Вторжение жизни. Теория как тайная автобиография - Дитер Томэ
Шрифт:
Интервал:
Закладка:
Прежде чем рассмотреть этот тезис, следует заметить, что Арендт не написала никаких автобиографических сочинений; даже ее «Дневник мыслей» есть именно что «Дневник мыслей». Арендт зрела в философской школе, начертавшей на своих знаменах «К вещам самим по себе»; она была влюблена в преподавателя, отвергавшего любую биографическую историзацию как загрязнение и унижение мысли. Это отражается и на ее обращении с собственной жизнью и ее историей. В текстах Арендт военного времени поражает, как охотно пользуется она случаем сказать «мы».[469] После войны и в позднейшие годы она всегда отвергала более или менее настойчивые просьбы написать автобиографию. Наверняка она считала более полезным углубиться в содержательные вопросы или вмешаться в очередной спор. (Сьюзен Зонтаг, на которую Арендт произвела глубокое впечатление,[470] с небольшими вариантами переняла эту позицию.) То, что Арендт говорит о Рахель Варнхаген, относится и к ней самой: «Важным было для нее так подставить себя жизни, чтобы та могла ее поразить, „как гроза без зонтика“».[471] С Бертольдом Брехтом она делит «чрезвычайное отвращение ко всякой позе»,[472] ко всякой склонности к самотеатрализации. При этом ее жизненный путь сделан из материала, магически притягивающего биографов:[473] тут и гимназистка, декламирующая греческую поэзию в оригинале; и возлюбленная Хайдеггера; и з/к во французском лагере Гюрс; и беглянка с машинописью Беньяминова «О понятии истории» в сумке, которая спасает этот текст для потомков; и сионистка, превратившаяся в глазах многих евреев во врага после суда над Эйхманном; и эмансипированная женщина, не желающая быть феминисткой; и политический философ, бросающий студенческому движению лозунг-призыв «Действовать – здорово!» (Acting is fun!).[474]

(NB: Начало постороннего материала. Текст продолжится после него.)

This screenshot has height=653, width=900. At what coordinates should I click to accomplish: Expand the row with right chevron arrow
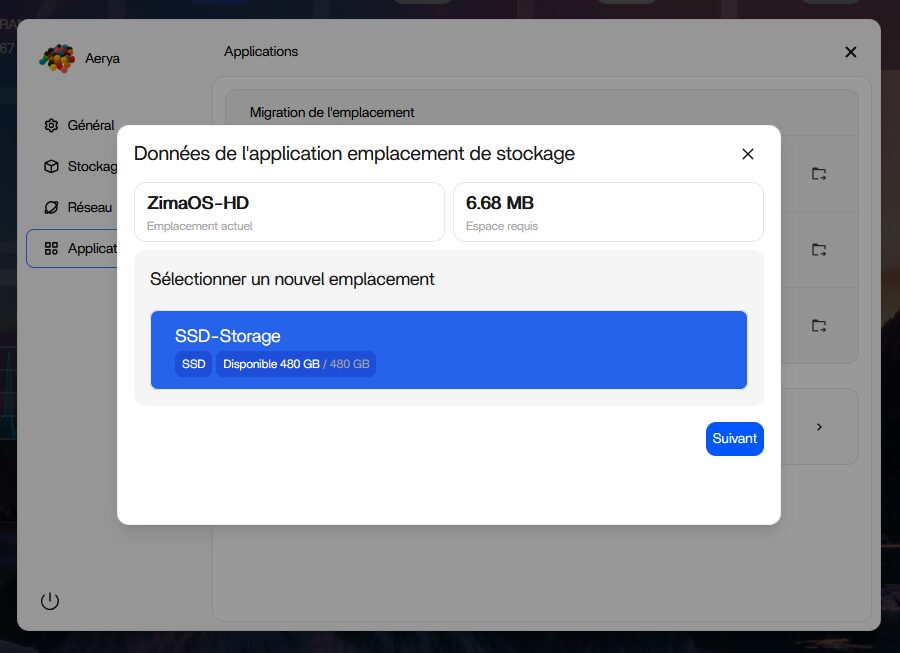pyautogui.click(x=819, y=427)
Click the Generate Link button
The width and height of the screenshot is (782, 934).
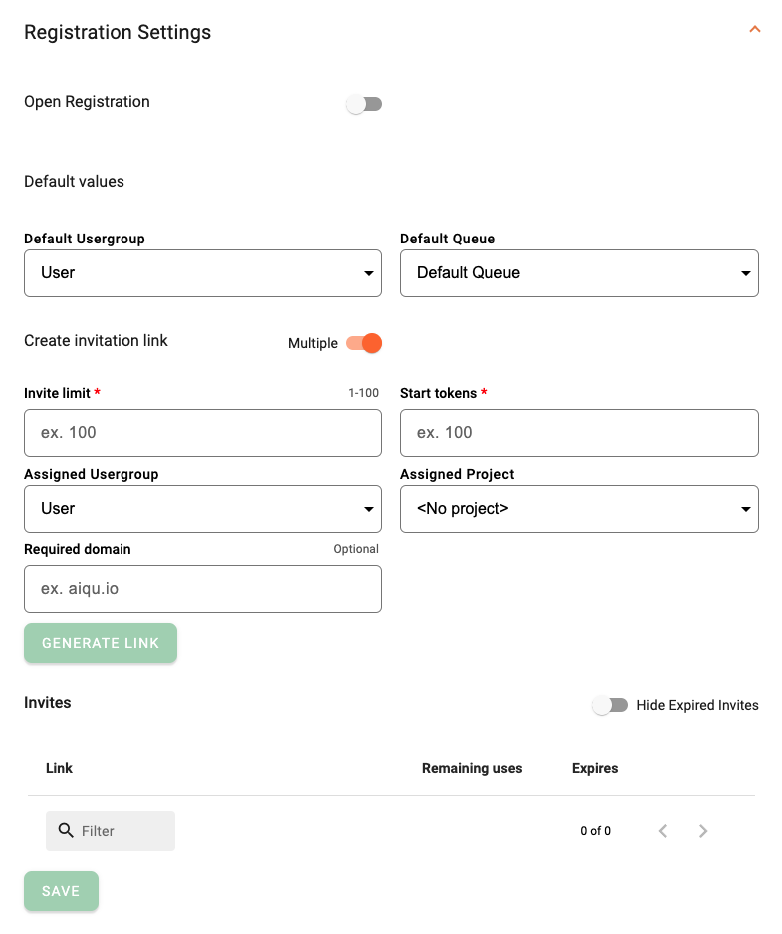100,643
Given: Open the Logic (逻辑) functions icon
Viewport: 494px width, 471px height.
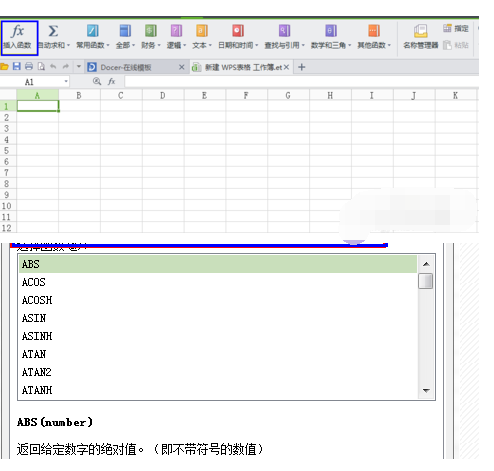Looking at the screenshot, I should point(176,31).
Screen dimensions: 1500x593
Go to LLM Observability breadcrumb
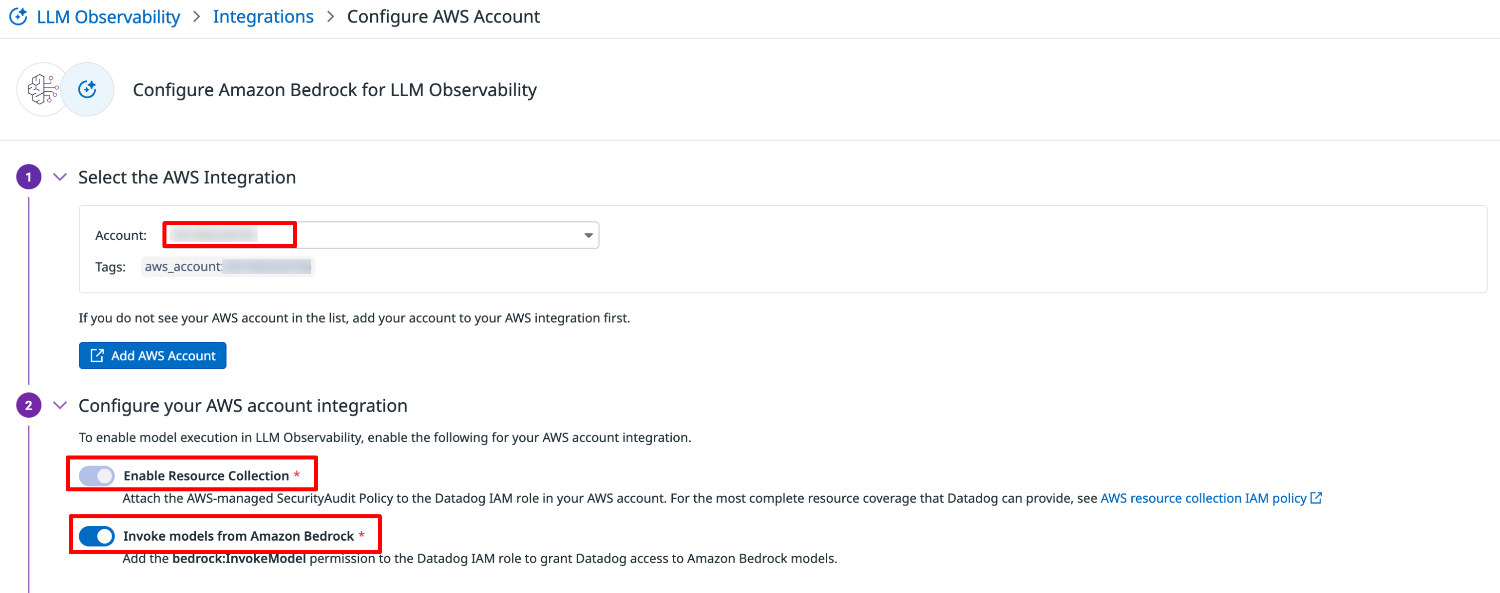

Арендт не написала автобиографии, но ее «Vita activa» придала важный импульс рефлексии над биографией.[475] Она не ограничилась теорией, но обратилась и к практике биографии – в своей книге «Рахель Варнхаген», которую (за исключением двух последних глав) закончила до эмиграции. От этой книги, стоящей на стыке между ее собственной жизнью и писательским творчеством, удобно оттолкнуться, чтобы разобрать ее отношение к биографии вообще.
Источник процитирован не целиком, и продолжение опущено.